Instrucción: Indica, por favor, si cada afirmación coincide con el texto sobre la tristeza del fin de semana, que aparece más abajo, y responde sí o no citando literalmente las palabras del texto que lo deciden. (a) El texto atribuye a la rutina un carácter ilusorio o falso. (b) El texto presenta la tristeza como un ser de un solo rostro. (c) Según el texto, con el fin de la semana las ocupaciones cesan.

╭─ Texto de la página

Introspection, Martin Stranka
Es viernes en la noche y probablemente te encuentres leyendo esto o, peor aún, escribiéndolo. O quizá no. Quizá sea ya la mañana o el mediodía del sábado y apenas estés despertando de una desvelada a un tiempo excepcional y rutinaria, acaso una noche de excesos que sin embargo repites con metódica periodicidad. Es fin de semana y posiblemente desde la tarde del viernes sentiste cómo, quién sabe si de la nada, quién sabe si en ese momento de la tarde en que volteaste a ver el reloj o aquel otro en la mañana en que saliste de la cama, comenzaba a asomarse la engañosa creatura de la tristeza, ese ser cuyos muchos rostros nos confunden y nos perturban y que, quizá, en este caso, se encuentran inquietantemente relacionados con el fin de la semana, esa suerte de impasse en que las ocupaciones cesan y con ello cierta parte importante de la razón de ser de un individuo, una suspensión de la continuidad que a algunos los deja sueltos y sin soporte, libres al vaivén de lo incierto pero también de lo incontrovertible: el carácter ilusorio o francamente falso de la rutina, el hecho de que esta es solo un montaje sobre las aguas amorfas del tiempo.
Fue viernes en la noche y posiblemente sentiste esa angustia que, si describieras, cumpliría con los requisitos de los manuales y los catálogos psiquiátricos o psicológicos, esa impotencia reverente y acaso un tanto timorata por el fin de las cosas, la ambición ingenua de que estas se preserven y mueran solo hasta que nosotros lo decidamos.

╰─
╭─ Material recopilado

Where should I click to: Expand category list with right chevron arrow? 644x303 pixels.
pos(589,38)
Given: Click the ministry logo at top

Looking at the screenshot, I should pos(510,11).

╰─

Respuesta:
(a) Sí: «el carácter ilusorio o francamente falso de la rutina».
(b) No: «ese ser cuyos muchos rostros nos confunden y nos perturban».
(c) Sí: «esa suerte de impasse en que las ocupaciones cesan».